=== WHAT TO WORK ON ===
Please report how many lines in the data underneath hold the word "digital", with no other text.

[Opening SUPPLIED RECORDS section]

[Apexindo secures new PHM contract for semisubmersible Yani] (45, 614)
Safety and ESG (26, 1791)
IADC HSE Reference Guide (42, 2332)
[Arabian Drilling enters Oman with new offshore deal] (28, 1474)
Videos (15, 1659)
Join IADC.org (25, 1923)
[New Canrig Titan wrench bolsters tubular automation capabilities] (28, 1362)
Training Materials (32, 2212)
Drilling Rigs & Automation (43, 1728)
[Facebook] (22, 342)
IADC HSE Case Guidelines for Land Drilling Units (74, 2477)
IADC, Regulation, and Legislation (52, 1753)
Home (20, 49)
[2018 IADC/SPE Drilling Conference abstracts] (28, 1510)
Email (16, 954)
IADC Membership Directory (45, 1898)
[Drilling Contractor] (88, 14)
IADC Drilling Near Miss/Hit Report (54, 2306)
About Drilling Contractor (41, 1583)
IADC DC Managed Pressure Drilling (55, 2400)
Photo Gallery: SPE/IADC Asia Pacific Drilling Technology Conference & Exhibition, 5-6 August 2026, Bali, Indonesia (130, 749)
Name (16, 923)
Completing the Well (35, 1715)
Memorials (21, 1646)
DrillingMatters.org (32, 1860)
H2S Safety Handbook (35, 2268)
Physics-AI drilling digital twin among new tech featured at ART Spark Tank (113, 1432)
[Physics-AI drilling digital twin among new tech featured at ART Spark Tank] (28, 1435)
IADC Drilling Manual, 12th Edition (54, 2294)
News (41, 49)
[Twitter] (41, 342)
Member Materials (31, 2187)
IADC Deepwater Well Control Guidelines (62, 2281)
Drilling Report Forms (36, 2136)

[Closing SUPPLIED RECORDS section]

=== EXPECTED ANSWER ===
2